» **Items taken from a collection**
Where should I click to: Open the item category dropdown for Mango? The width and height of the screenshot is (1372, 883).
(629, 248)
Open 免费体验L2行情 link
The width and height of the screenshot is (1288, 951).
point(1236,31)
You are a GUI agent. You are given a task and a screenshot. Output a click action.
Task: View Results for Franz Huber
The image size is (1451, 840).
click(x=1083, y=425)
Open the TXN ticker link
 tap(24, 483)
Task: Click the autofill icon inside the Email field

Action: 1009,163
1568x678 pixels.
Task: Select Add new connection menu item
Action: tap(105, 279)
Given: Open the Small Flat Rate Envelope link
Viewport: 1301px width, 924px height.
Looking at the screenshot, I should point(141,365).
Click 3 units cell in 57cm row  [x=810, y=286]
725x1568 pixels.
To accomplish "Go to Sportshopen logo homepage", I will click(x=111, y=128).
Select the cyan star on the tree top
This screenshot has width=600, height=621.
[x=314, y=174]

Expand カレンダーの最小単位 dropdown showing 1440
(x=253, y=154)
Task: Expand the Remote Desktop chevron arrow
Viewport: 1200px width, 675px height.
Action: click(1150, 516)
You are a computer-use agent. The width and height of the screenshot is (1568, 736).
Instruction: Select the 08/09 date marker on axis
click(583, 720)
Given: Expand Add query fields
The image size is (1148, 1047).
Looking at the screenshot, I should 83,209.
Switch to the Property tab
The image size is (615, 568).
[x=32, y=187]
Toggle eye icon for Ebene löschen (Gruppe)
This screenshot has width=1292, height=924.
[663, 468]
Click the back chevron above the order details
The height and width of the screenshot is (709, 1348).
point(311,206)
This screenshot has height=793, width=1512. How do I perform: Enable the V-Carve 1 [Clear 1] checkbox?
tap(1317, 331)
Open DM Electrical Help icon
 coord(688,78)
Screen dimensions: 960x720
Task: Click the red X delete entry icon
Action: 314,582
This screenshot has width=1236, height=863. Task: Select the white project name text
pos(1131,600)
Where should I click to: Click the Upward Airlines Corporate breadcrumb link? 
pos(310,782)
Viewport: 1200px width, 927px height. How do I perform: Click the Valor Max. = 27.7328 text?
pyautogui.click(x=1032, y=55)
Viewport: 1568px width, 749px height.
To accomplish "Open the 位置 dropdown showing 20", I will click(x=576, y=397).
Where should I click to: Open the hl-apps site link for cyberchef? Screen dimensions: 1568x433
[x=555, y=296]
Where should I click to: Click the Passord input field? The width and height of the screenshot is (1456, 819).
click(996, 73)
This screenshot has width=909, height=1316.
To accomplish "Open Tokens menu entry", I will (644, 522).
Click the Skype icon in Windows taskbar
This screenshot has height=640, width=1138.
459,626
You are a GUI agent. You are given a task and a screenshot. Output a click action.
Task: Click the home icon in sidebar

» **Exercise description**
Copy every item above word for word, without changing anything.

» **Task output**
Where should I click to: Open the item category dropdown for Mango? The width and height of the screenshot is (1372, 883).
(629, 248)
Open 免费体验L2行情 link
The width and height of the screenshot is (1288, 951).
point(1236,31)
You are a GUI agent. You are given a task and a screenshot. Output a click action.
Task: View Results for Franz Huber
The image size is (1451, 840).
click(x=1083, y=425)
Open the TXN ticker link
 tap(24, 483)
Task: Click the autofill icon inside the Email field

Action: 1009,163
1568x678 pixels.
Task: Select Add new connection menu item
Action: tap(105, 279)
Given: Open the Small Flat Rate Envelope link
Viewport: 1301px width, 924px height.
Looking at the screenshot, I should point(141,365).
Click 3 units cell in 57cm row  [x=810, y=286]
725x1568 pixels.
To accomplish "Go to Sportshopen logo homepage", I will click(x=111, y=128).
Select the cyan star on the tree top
This screenshot has width=600, height=621.
[x=314, y=174]

Expand カレンダーの最小単位 dropdown showing 1440
(x=253, y=154)
Task: Expand the Remote Desktop chevron arrow
Viewport: 1200px width, 675px height.
Action: click(1150, 516)
You are a computer-use agent. The width and height of the screenshot is (1568, 736).
Instruction: Select the 08/09 date marker on axis
click(583, 720)
Given: Expand Add query fields
The image size is (1148, 1047).
Looking at the screenshot, I should 83,209.
Switch to the Property tab
The image size is (615, 568).
[x=32, y=187]
Toggle eye icon for Ebene löschen (Gruppe)
This screenshot has width=1292, height=924.
[663, 468]
Click the back chevron above the order details
The height and width of the screenshot is (709, 1348).
point(311,206)
This screenshot has height=793, width=1512. How do I perform: Enable the V-Carve 1 [Clear 1] checkbox?
tap(1317, 331)
Open DM Electrical Help icon
 coord(688,78)
Screen dimensions: 960x720
Task: Click the red X delete entry icon
Action: 314,582
This screenshot has width=1236, height=863. Task: Select the white project name text
pos(1131,600)
Where should I click to: Click the Upward Airlines Corporate breadcrumb link? 
pos(310,782)
Viewport: 1200px width, 927px height. How do I perform: Click the Valor Max. = 27.7328 text?
pyautogui.click(x=1032, y=55)
Viewport: 1568px width, 749px height.
To accomplish "Open the 位置 dropdown showing 20", I will click(x=576, y=397).
Where should I click to: Open the hl-apps site link for cyberchef? Screen dimensions: 1568x433
[x=555, y=296]
Where should I click to: Click the Passord input field? The width and height of the screenshot is (1456, 819).
click(996, 73)
This screenshot has width=909, height=1316.
To accomplish "Open Tokens menu entry", I will (644, 522).
Click the Skype icon in Windows taskbar
This screenshot has height=640, width=1138.
459,626
You are a GUI agent. You are given a task and a screenshot. Output a click action.
Task: Click the home icon in sidebar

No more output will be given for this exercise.